### Source excerpt
Referring to fig. 3, the coaxial transmission line 11 includes a connecting rod 1113, a cavity 1114 and a medium 1115. Connecting rod 1113 and medium 1115 are disposed within cavity 1114, with medium 1115 between cavity 1114 and connecting rod 1113. Specifically, the cavity 1114 may be a housing of a coaxial transmission line, and may be made of metal; the medium 1115 may be air or Polytetrafluoroethylene (PTFE) or the like.

Specifically, referring to fig. 1 and fig. 2, the coaxial transmission line 11 is provided with a coupling cavity 111, and the first surface 121 of the printed circuit board 12 covers the coupling cavity 111, so that the coupling cavity 111 and the printed circuit board 12 form a sealed cavity to prevent the radio frequency signal from leaking. The first surface 121 of the printed circuit board 12 may be soldered to one side of the coupling cavity 111 to cover the coupling cavity 111. The first coupling body 13 and the second coupling body 14 are disposed on the first surface 121 of the printed circuit board 12, the first coupling body 13 and the second coupling body 14 are disposed in parallel along a radial direction S of the coaxial transmission line 11, and the first coupling body 13 and the second coupling body 14 sample the radio frequency signal through coupling. The coaxial transmission line 11 has an axial direction L, the axial direction L is a length direction of the coaxial transmission line 11, and the radial direction S is perpendicular to the axial direction L.

The first coupling body 13 and the second coupling body 14 are arranged in parallel along the radial direction S of the coaxial transmission line 11, so that the first coupling body 13 and the second coupling body 14 are shorter in the axial arrangement length along the coaxial transmission line 11, and occupy less available cavity space of the filter, thereby optimizing the overall index of the filter. More specifically, the coupling cavity 111 includes a first coupling cavity 1111 and a second coupling cavity 1112, the first coupling body 13 is disposed in the first coupling cavity 1111, and the second coupling body 14 is disposed in the second coupling cavity 1112. The first coupling cavity 1111 and the second coupling cavity 1112 are two independent coupling cavities.

### Problem set
A) Retype the coaxial transmission line passage from "Referring to fig. 3, the" to "or the like.".
B) Translate this sentence from the coaxial transmission line passage into Spanish: "The first coupling cavity 1111 and the second coupling cavity 1112 are two independent coupling cavities."

### Record list
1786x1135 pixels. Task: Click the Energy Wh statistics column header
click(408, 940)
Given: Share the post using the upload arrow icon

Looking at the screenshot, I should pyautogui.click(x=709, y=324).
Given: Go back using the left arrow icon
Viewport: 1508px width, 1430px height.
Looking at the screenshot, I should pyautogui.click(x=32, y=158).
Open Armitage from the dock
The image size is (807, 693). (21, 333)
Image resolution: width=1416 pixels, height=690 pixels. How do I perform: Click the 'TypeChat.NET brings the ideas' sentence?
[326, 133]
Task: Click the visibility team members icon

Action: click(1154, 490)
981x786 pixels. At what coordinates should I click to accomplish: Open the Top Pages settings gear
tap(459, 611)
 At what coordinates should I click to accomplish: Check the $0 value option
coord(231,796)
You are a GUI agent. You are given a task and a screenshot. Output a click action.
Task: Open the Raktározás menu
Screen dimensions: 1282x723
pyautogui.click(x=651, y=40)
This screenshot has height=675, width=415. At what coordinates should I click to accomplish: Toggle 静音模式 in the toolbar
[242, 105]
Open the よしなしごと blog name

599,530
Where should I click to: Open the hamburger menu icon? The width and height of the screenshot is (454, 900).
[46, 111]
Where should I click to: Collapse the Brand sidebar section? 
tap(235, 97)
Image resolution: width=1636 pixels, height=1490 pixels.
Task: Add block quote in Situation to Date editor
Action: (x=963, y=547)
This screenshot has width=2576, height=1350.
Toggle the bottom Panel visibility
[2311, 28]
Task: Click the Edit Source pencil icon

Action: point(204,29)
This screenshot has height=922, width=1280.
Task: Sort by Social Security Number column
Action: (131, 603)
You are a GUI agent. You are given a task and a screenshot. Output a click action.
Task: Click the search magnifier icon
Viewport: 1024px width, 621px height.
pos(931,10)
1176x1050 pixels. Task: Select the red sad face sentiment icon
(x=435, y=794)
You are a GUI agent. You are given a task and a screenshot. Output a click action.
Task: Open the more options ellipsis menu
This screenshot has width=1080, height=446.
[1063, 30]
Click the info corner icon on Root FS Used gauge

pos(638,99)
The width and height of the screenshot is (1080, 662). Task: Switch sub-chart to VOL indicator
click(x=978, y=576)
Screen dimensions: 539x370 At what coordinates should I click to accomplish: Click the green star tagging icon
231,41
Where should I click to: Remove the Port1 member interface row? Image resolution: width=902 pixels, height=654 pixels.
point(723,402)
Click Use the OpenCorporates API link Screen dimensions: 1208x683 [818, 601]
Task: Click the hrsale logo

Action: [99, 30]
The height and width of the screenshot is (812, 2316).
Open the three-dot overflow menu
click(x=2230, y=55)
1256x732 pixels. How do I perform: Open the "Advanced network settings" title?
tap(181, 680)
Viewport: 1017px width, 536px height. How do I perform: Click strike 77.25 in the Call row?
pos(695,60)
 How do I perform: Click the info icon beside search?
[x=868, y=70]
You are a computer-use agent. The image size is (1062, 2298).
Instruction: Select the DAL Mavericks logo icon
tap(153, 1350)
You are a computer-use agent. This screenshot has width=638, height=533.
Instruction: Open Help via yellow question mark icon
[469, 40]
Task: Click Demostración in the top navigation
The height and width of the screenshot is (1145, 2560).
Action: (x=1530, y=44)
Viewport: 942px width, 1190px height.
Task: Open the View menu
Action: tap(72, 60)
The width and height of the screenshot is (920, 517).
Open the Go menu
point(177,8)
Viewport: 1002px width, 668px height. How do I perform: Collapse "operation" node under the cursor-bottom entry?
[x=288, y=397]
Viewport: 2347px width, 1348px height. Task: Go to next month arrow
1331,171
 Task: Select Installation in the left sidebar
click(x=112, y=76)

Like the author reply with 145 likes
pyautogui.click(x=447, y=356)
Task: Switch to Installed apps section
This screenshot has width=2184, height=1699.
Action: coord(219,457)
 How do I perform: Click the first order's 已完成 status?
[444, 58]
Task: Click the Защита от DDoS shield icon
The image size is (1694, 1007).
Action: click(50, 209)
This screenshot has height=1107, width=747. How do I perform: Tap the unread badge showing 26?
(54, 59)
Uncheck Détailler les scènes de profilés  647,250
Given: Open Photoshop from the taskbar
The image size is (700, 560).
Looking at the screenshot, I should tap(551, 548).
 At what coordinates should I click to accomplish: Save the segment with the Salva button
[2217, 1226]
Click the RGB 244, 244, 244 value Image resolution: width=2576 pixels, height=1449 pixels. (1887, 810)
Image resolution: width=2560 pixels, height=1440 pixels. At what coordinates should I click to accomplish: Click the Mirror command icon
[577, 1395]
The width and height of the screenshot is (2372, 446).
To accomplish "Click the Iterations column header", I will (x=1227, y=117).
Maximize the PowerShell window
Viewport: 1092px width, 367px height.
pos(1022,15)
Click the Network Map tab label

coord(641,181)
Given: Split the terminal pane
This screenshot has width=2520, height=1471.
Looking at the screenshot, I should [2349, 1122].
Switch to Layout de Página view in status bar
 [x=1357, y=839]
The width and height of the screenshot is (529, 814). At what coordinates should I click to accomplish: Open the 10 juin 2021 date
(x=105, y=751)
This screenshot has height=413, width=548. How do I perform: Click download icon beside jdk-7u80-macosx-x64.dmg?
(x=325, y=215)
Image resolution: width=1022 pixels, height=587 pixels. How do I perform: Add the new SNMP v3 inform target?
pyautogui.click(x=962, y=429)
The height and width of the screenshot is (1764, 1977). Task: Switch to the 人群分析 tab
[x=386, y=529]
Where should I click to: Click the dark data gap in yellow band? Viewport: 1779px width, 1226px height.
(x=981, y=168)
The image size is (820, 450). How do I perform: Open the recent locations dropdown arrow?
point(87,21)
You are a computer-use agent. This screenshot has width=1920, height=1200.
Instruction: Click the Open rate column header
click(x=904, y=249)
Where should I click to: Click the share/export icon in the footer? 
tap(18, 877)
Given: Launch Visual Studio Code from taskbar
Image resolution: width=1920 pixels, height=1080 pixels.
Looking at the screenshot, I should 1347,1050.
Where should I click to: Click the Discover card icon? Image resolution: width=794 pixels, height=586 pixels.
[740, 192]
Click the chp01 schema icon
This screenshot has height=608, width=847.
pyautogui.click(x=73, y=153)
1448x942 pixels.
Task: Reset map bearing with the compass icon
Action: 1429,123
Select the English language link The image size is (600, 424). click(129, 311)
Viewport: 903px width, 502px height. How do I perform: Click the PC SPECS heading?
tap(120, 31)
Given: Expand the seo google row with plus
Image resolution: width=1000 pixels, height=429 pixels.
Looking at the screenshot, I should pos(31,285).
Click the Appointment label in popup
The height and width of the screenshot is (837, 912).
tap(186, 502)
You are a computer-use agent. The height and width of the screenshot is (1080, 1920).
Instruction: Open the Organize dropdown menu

### Per-task answers
A)
Referring to fig. 3, the coaxial transmission line 11 includes a connecting rod 1113, a cavity 1114 and a medium 1115. Connecting rod 1113 and medium 1115 are disposed within cavity 1114, with medium 1115 between cavity 1114 and connecting rod 1113. Specifically, the cavity 1114 may be a housing of a coaxial transmission line, and may be made of metal; the medium 1115 may be air or Polytetrafluoroethylene (PTFE) or the like.

B) La primera cavidad de acoplamiento 1111 y la segunda cavidad de acoplamiento 1112 son dos cavidades de acoplamiento independientes.